───── ФРАГМЕНТ ТЕКСТА
Все еще не по силам было людям с пенсионным мышлением понять истинную диалектику времени: общечеловеческий интерес и есть высший «классовый интерес», особенно в наш век.
Мне и физик один втолковывал: ну что вы все одним миром мажете, ведь ножом можно человека зарезать, а можно хлеб разрезать — важно, в чьих руках. Логично вроде бы. Да только формальная это логика, не учитывающая, что «нож» этот, например, может в руках взорваться, насмерть уложив и правых и виновных. И нет «христианской» ядерной бомбы (это и епископы американские признали), как нет и «марксистской». Единственный аналог ей — фашизм. 20 килотонн — гауляйтер Кубе, 100 — Кох, мегатонна — Гиммлер, 10 мегатонн — Гитлер…
Когда напуганные перспективой остаться один на один с острыми социальными проблемами своих стран, стран, развивающихся соревнованием с социалистической системой, политические деятели не только США, но и Англии, ФРГ, начинают что-то такое бормотать о «ядерной гарантии», о «полисе» в виде космического оружия, — все и сразу понятно: страшновато оставаться без мегатонных гиммлеров, гитлеров…
Нужен, нужен все-таки им фашизм — на крайний случай! Хотя бы в таком вот свернутом виде, в бомбе спрятанный. Прежнего фашизма сегодня вроде бы стыдятся (геноцид, лагеря смерти), этот же, материализованный в бомбе, в складированном виде геноцид, иметь даже «престижно».
За «круглым столом» АПН, в котором мне довелось участвовать в октябре месяце 1986 года, выступал вдохновенный француз… в защиту ядерного оружия как гаранта именно величия Франции. Поразительно!
Думается, что новое политическое мышление должно кликать на помощь и чувства. Например, в этом пункте прямая задача литературы — выработка чувства стыда. Чтобы стыдно было иметь материализованный геноцид в виде бомбы не менее, чем в виде фашистских фабрик смерти. Но для этого нужна вся правда о бомбе, о последствиях не только применения ее, но и о производстве, накоплениях. Правда — без всяких оговорок — исключений в свою пользу, какие выискивал тот француз.
Кажется, что, появись сейчас над нами те самые «неопознанные», да если бы знали про все арсеналы землян, они, наблюдая людей, смотрели бы на многих и многих как на лунатиков. Ходят-бродят по карнизам, чем-то заняты, ораторствуют, не открывая глаз.
Рейкьявик — это встреча не только двух идеологий, но и двух психологий. Одна вот эта, лунатическая, и вторая — людей, заглянувших в пропасть, не уводящих трусливо взгляда от нее, не выпускающих из поля зрения.
──────────
_ЧТО ТРЕБУЕТСЯ_.
1. Когда, согласно тексту о ядерном оружии, автор участвовал в «круглом столе» АПН?
2. Подхватите текст о ядерном оружии и встрече в Рейкьявике и продолжите его после последнего предложения.
───── СТРОКИ ДАННЫХ
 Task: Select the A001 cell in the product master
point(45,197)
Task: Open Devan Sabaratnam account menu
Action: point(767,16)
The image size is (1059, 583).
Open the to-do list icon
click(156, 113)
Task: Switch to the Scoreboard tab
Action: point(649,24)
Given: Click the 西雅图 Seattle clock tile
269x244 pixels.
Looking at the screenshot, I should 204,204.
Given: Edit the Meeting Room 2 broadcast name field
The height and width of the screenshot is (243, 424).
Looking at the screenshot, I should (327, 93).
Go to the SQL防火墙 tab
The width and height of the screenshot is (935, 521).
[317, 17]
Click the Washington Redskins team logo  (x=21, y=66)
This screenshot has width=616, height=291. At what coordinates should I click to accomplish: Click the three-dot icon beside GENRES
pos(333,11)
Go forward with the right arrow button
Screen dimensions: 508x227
──────────
_ОТВЕТЫ ПО ЗАДАНИЯМ_.
1. В октябре 1986 года.

2.
Что и говорить, мы — профессия диктует — когда слушали пресс-конференцию Михаила Сергеевича Горбачева после Рейкьявика, не могли не отметить печать личной драмы человека, который не политику приехал делать в обычном понимании, а к такому же человеку: должен же, должен видеть и он, над какой бездной все мы оказались!
Рональда Рейгана, настаивающего на программе «звездных войн», западная пресса предпочитает изображать в этаком снисходительно-ироническом тоне: ну, у кого нет своих чудачеств, слабостей! Оставьте игрушку президенту! Раз уж он так держится за нее, будет неразумно и даже провокационно покушаться на нее.
Все это напоминает сценку-притчу польского драматурга Славомира Мрожека. У Мрожека странный старик бегает по сцене и целится из охотничьего ружья во всех, кто на глаза попадается: в женщину, в ребенка. Люди, конечно, испуганно шарахаются, возмущаются, кое-кто пытается вырвать из рук его ружье.
Но старик не один, за ним следуют два здоровенных молодца и увещевают, устыжают публику вот таким объяснением:
— Дядцэк хцэ щелять!
То есть дедушка хочет стрелять. Ну какие же вы нехорошие, дедушка хочет стрелять, блажь у него такая, а вы мешаете!
Вот и нас уговаривают: не мешайте президенту, его звездное оружие, может быть, еще и не выстрелит. Он, может, даже вам даст поиграться!..
Думается, не случайно и не бескорыстно рисуют нам такой образ президента США — мол, все дело в нем и его звездных чудачествах.
Хотя его скорее представляешь заложником этой программы, с какого-то момента уже не вольным в своих действиях.
Ну, вот вообразим, что Рональд Рейган решил бы ликвидировать те многомиллиардные заказы, которые по программе СОИ получили военные корпорации и которые еще рассчитывают получить — в следующие десятилетия.
И вернулся бы с этим из Рейкьявика. Что бы встретил дома, с чем бы его встретили?..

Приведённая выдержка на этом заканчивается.